* Consigna 1
Enumera los nombres propios de personas o seres míticos que aparecen en el ensayo sobre ver y no ver a partir de «La metáfora de la visión».
* Consigna 2
Prosigue el ensayo sobre ver y no ver a partir de su última oración.

* Texto dado
¿Nada que ver?

Cruel en el cartel,
la propaganda manda cruel en el cartel.

“Afiches” (Atilio Stampone – Homero Expósito)

I. Que no se ven

La metáfora de la visión es tal vez la más productiva de la cultura occidental. “Ver” y “no ver” son  categorías con las cuales construimos gran parte del sentido que le damos al mundo. Nuestra tradición así lo hizo y nosotros, lo sepamos o no, construimos con los materiales de ese legado. Si damos un vistazo a algunos “grandes momentos” de esa historia, lo primero que salta a la vista es el protagonismo de “lo que no se ve”.

1.        

Para empezar por el principio, Homero, la figura que reúne la tradición mitológica y literaria que está a la base de nuestra cultura, era representado como el poeta ciego.[1] No es poca cosa: el gran fundador de la cultura occidental es alguien que no ve. O mejor, para hacer lo que hace, no necesita la vista. Podemos encontrar una figura similar en la poesía trágica, una de las más potentes creaciones sobre la cual se han construido varias camadas de relecturas y reapropiaciones para pensar al hombre y su lugar en el mundo. Quizás el Edipo rey, de Sófocles, sea el ejemplo más claro de ello. A tal punto es así que algunas lecturas contemporáneas del mito trágico afirman que Edipo representa la figura del hombre moderno:[2]  desprovisto de cualquier iniciación religiosa en los misterios del mundo y con la única arma de su intelecto, con el cual vence a la Esfinge, Edipo cree que está en la cima, se siente casi un dios. Lo que no ve es que, en verdad, está en el peor de los mundos posibles y es algo parecido a un monstruo. Había matado a su padre y se había casado con su madre. El que sí ve y le trae las malas noticias es Tiresias que, por supuesto, es ciego. Para concluir, cuando comprende su condición desgraciada, Edipo arranca sus propios ojos. Toda la tragedia es un juego complejo de luces y sombras sobre la condición del hombre: actúa a tientas, sin ver el escenario, y sin embargo esto no le quita un ápice de responsabilidad sobre su acción.

* Extracto del material

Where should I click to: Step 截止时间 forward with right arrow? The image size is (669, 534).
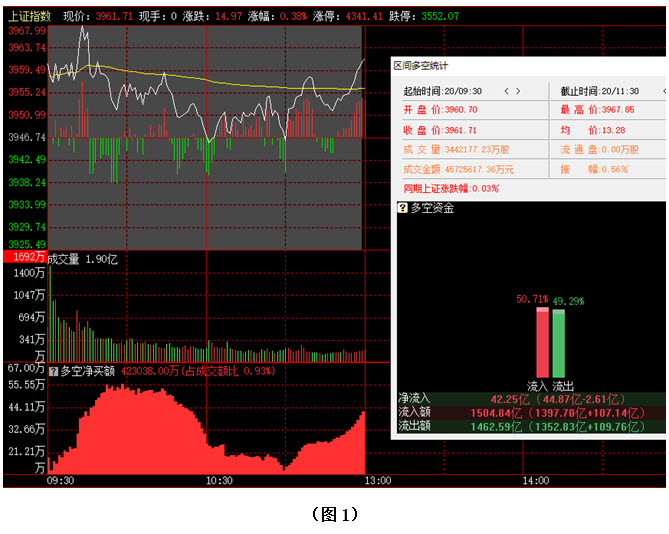666,91
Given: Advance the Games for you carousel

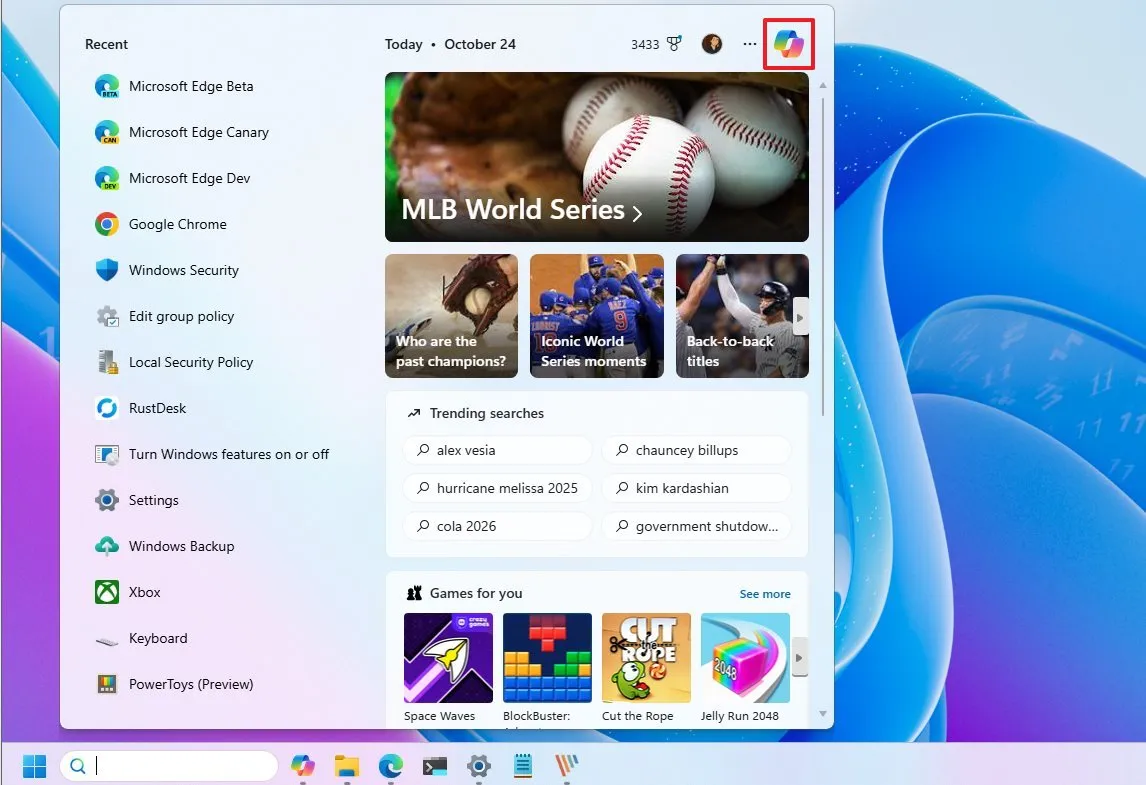Looking at the screenshot, I should [x=800, y=658].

* Respuesta 1
Homero, Sófocles, Edipo, la Esfinge, Tiresias

* Respuesta 2
Hasta aquí, lo que nos dicen estos tesoros que nos han dejado es que lo que no se ve “a simple vista”, sin ninguna iniciación, juega un rol crucial en el ámbito de la acción humana y que no es una buena idea olvidarnos de ello. Pero fue sin dudas Platón el que selló a fuego la metáfora. No es casualidad que la alegoría de la caverna sea tan conocida que incluso puede sonar como algo trillado.[3] Allí la visión es la metáfora para distinguir el mundo sensible (al que se accede por los sentidos) y el mundo suprasensible. El que no accede al fundamento no-sensible de lo sensible vive entre sombras, actúa sin saber. En resumen: no sabe lo que hace. Lo que nos queda (a los pocos que estén a la altura) para no resignarnos a la miseria trágica de las sombras es rectificar la vista. Es decir, girar la mirada hacia lo que no se ve.

2.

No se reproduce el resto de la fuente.